Need to reestablish a standing desk option, currently do not have it.
Then and Now
Two hours of Thai massage about 60% of the time (six days out of 10). I too would also like to increase this to 75%, with some more variance on the treatment modalities (add in some oil massage, tok sen, herbal sauna, etc.). This is vigorous and therapeutic, where I otherwise start to experience chronic pain in my back, shoulders and neck, as well as the leg muscles becoming tighter and increasing pain in an injured knee.
Upper Body/ Back Workout
I've added stretching/dumbbells to my routine as an afternoon, 30 minute workout. I do that at about the 60% mark as well (with 75% the goal). It really helps and complements the kind of relief I get from the Thai massage.
Balance and Progress
At the age of 46, the idea of progress is tied intimately to the idea of balance, because frankly there are much narrower tolerances to deal with. The 46-year old body simply has less energy and elasticity, and recovers more slowly, not to mention the various injuries and chronic physical discomforts that accrue.
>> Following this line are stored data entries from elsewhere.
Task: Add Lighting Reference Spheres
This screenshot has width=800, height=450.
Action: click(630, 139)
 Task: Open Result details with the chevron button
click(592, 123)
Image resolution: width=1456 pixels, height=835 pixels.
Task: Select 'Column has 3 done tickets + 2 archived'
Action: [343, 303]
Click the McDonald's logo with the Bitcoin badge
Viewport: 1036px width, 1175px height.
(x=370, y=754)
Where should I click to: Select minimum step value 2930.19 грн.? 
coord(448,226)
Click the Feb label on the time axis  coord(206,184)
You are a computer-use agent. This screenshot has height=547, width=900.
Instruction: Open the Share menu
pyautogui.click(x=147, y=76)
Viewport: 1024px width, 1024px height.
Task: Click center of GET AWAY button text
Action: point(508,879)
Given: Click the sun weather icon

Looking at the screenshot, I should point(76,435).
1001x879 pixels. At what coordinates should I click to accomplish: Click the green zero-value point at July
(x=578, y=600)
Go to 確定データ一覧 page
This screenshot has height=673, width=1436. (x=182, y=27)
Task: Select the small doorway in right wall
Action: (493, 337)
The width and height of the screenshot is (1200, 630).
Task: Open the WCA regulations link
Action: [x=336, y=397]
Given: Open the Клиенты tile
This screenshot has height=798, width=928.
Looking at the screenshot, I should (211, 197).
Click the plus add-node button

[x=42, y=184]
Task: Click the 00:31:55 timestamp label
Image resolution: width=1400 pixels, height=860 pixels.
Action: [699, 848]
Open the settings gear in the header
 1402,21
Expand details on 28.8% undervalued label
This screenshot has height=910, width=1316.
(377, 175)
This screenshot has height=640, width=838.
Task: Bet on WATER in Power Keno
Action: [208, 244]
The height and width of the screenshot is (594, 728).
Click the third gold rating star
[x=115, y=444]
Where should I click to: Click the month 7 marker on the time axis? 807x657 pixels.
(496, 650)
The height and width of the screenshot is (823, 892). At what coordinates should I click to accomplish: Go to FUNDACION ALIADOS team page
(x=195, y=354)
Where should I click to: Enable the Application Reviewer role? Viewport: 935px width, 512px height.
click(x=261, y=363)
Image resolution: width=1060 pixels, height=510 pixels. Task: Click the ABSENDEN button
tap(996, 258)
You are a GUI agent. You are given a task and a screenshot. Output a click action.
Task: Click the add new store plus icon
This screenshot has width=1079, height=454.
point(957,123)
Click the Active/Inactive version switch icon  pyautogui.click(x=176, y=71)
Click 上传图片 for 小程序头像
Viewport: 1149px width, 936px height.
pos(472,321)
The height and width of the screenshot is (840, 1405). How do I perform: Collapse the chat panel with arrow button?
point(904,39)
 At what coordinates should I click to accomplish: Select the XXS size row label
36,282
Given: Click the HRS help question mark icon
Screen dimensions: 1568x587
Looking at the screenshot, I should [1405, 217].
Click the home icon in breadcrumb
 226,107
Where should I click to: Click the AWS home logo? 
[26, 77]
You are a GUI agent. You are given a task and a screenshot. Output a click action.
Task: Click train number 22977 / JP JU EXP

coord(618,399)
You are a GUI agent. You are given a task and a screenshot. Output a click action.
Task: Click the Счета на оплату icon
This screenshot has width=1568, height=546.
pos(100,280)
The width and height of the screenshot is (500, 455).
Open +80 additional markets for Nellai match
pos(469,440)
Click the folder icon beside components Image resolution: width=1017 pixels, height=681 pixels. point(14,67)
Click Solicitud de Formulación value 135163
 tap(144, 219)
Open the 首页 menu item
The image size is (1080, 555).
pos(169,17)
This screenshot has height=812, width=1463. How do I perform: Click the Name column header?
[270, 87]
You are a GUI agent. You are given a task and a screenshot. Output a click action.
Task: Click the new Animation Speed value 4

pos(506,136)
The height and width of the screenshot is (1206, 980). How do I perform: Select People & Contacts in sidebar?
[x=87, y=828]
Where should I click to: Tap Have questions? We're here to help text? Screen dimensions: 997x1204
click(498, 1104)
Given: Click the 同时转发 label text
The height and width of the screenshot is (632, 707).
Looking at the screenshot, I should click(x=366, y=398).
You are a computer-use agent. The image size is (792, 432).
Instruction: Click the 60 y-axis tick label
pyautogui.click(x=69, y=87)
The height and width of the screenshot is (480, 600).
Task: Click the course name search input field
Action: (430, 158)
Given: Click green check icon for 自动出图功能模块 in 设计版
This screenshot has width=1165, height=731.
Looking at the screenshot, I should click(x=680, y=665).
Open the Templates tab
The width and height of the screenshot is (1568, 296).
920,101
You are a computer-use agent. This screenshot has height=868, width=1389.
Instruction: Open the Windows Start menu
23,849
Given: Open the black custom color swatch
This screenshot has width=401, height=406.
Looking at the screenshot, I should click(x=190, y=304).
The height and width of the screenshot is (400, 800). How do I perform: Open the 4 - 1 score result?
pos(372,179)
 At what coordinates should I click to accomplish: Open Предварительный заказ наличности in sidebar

At 55 years of age, I'm just trying to hang on (but also make progress).
Pace of Change
The pace of change with these fitness patterns is, from a weight perspective, about 1kg/10 days (there is a decrease in fat and an increase in muscle, so the net loss in size is less than that of weight). The changes to the sense of physical well-being and experience less pain is likely something like 1-3% per week or so. This includes things like flexibility, strength and stamina. Of course the mind adjusts to the body changes, and I can still push myself to the point of discomfort (for example, running too fast or too much, or not eating enough). Since the goal really is a sustainable, but improving, condition, and not some kind of he-man heroics or feelings of invincibility, I've been remarkably on target. Human, all-too-human, but improving steadily.
Things take longer, but change can still have a pace, and not just a static holding pattern.